Sasha struggled to sit up, panic lancing through her chest. In a sudden flash, her memories returned: Colfax and Larssen coming to the ranch house. The argument with Joe, Mason and Lincoln. And then… and then…
Joe turned into a lion.
Joe was a lion shifter.
For a moment, Sas
ha thought she couldn’t possibly be remembering right. Had that just been part of some kind of fever dream?
No. No, I know it was real.
Sasha remembered the way he had looked over his large, shaggy shoulder at her before Lincoln had closed the door. She’d known it was him, then. And that he was sorry he hadn’t said anything sooner.
But how… how did I get here…
Sasha gasped, her breath shaky. Now she remembered. The bathroom. The knife. The rag over her face, sinking her into blackness, until she couldn’t see or think or control her limbs…
Oh. Oh my God…
Panic tore anew through her stomach as she remembered everything that had happened. And who must be responsible for it.

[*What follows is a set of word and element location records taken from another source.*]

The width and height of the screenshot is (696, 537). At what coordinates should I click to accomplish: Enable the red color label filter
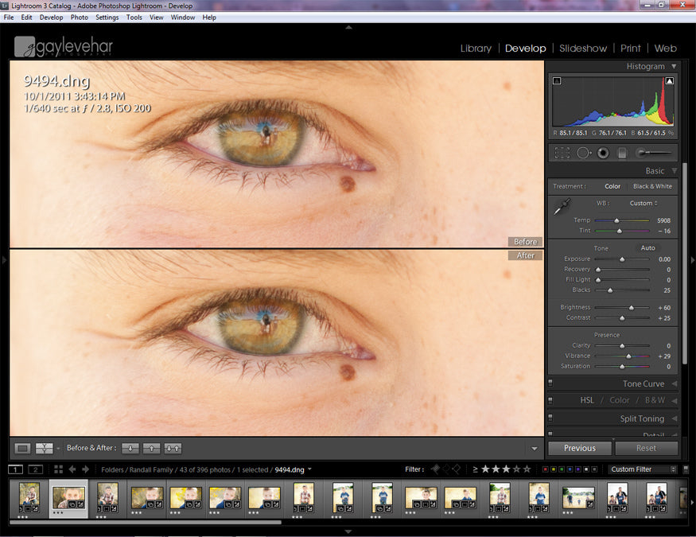(546, 469)
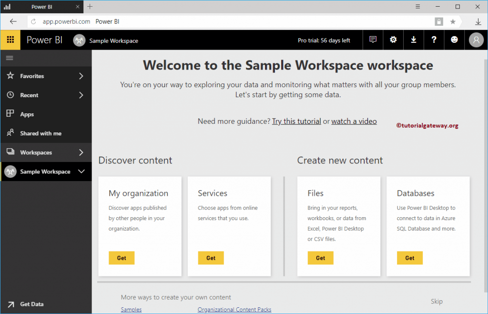The width and height of the screenshot is (488, 314).
Task: Click the browser address bar
Action: tap(143, 21)
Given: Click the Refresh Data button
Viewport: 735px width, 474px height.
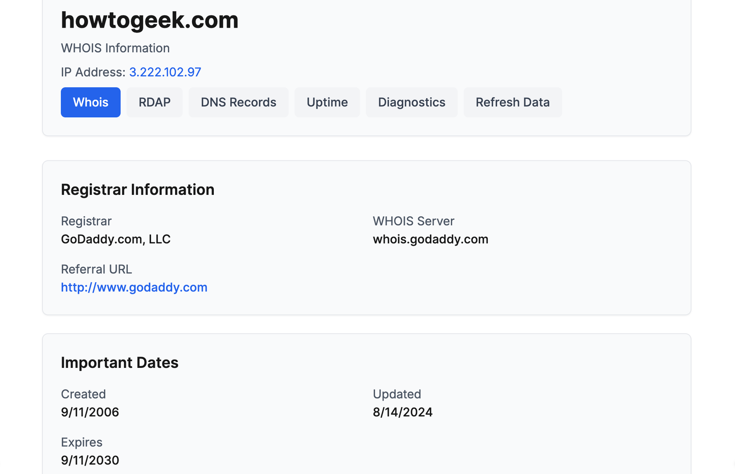Looking at the screenshot, I should (x=512, y=102).
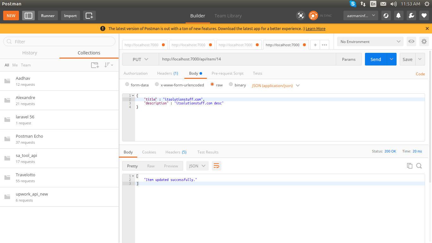
Task: Select the binary radio button
Action: [x=231, y=84]
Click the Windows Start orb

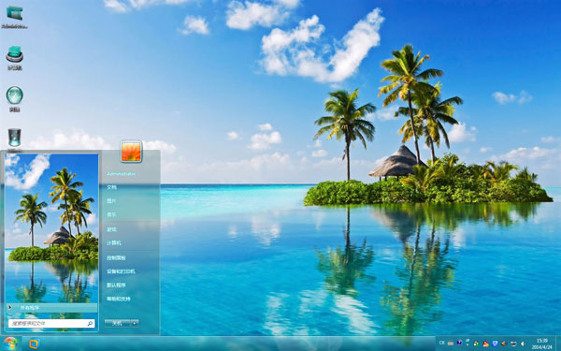[10, 344]
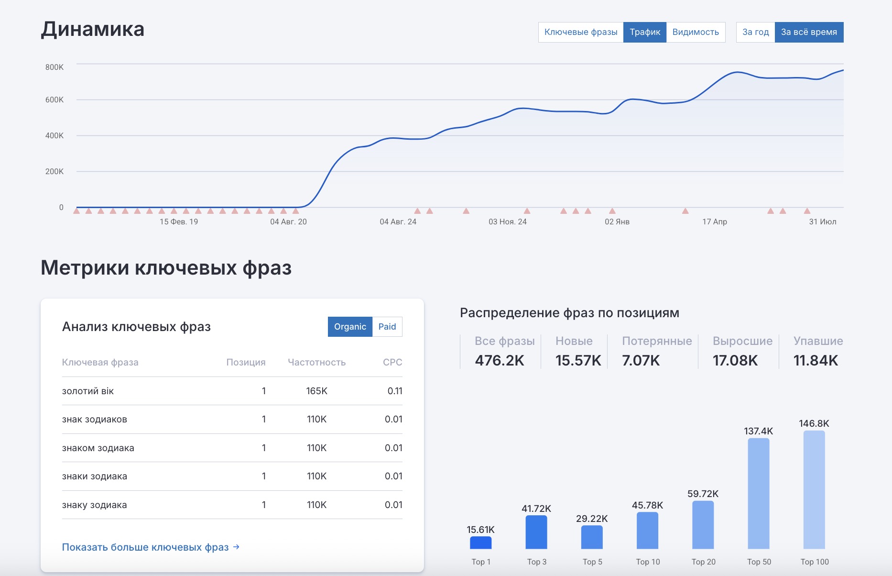Select За всё время period

pyautogui.click(x=809, y=32)
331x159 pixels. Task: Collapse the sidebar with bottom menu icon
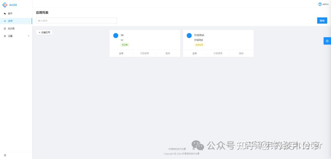click(5, 155)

As if to confirm her worst fears, she heard Colfax’s low, cruel laugh ring out, echoing through the large, cold space of wherever they were keeping her.
“Time to wake up, sweetheart.”
The light was too low for her to see anything. There was a hurricane lamp sitting a few feet away from her, but it was turned down low and only illuminated a small circle of concrete floor.

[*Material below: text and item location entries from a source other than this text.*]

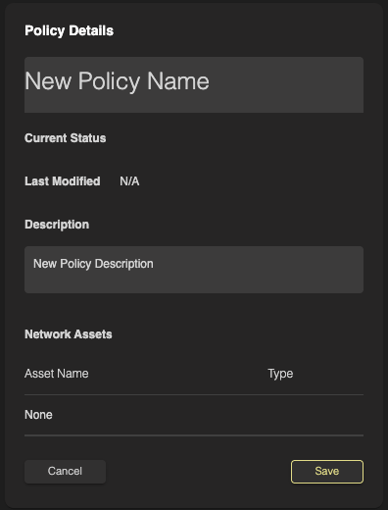Click the New Policy Name input field
Image resolution: width=388 pixels, height=510 pixels.
pos(194,85)
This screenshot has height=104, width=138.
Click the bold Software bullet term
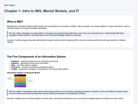click(x=15, y=63)
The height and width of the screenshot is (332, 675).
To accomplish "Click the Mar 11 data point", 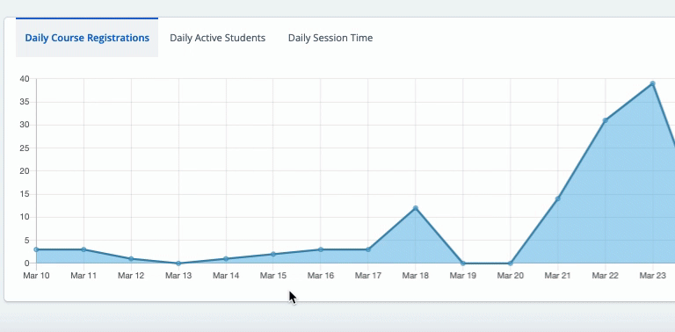I will [83, 249].
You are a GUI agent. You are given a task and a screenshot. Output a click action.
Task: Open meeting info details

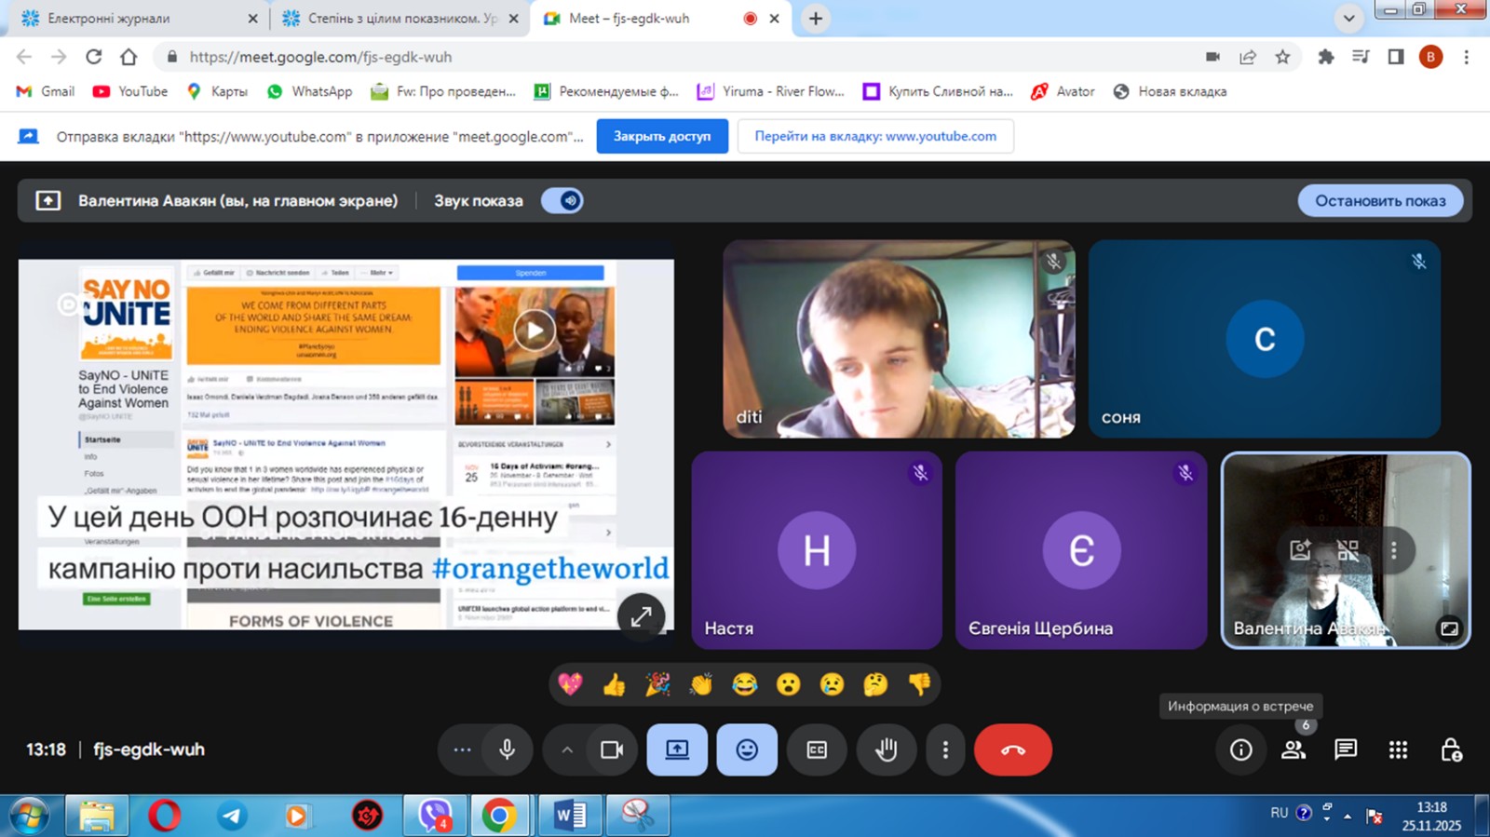[x=1240, y=749]
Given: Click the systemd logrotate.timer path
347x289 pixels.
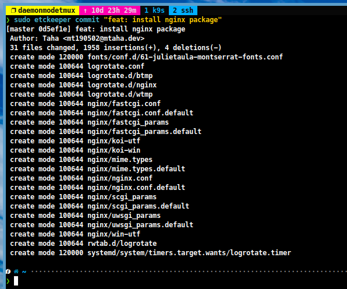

Sasha struggled into a sitting position, the concrete cold beneath her, her arms aching from being bent into such an unnatural angle. Her breath puffed out in front of her in white clouds – it was clearly freezing cold in here. And she only had on a large shirt and a pair of sweats. If she didn’t get warm soon, she’d run the risk of hypothermia.
“Colfax,” she said, hearing her voice shake. Well, she couldn’t help that. It was no use pretending she wasn’t scared. It would be ridiculous not to be. “Why… why have you done this?”
In response, Colfax only laughed again. A second later, Sasha heard the sound of shoes hitting the floor, as if he’d jumped down from a high place.
“Now, now. Don’t play stupid – you might only be a human, but I know you’re not that dumb.”
Sasha swallowed as he finally came into view – or at least, his feet and the lower halves of his legs did, illuminated in the pale light of the hurricane lamp.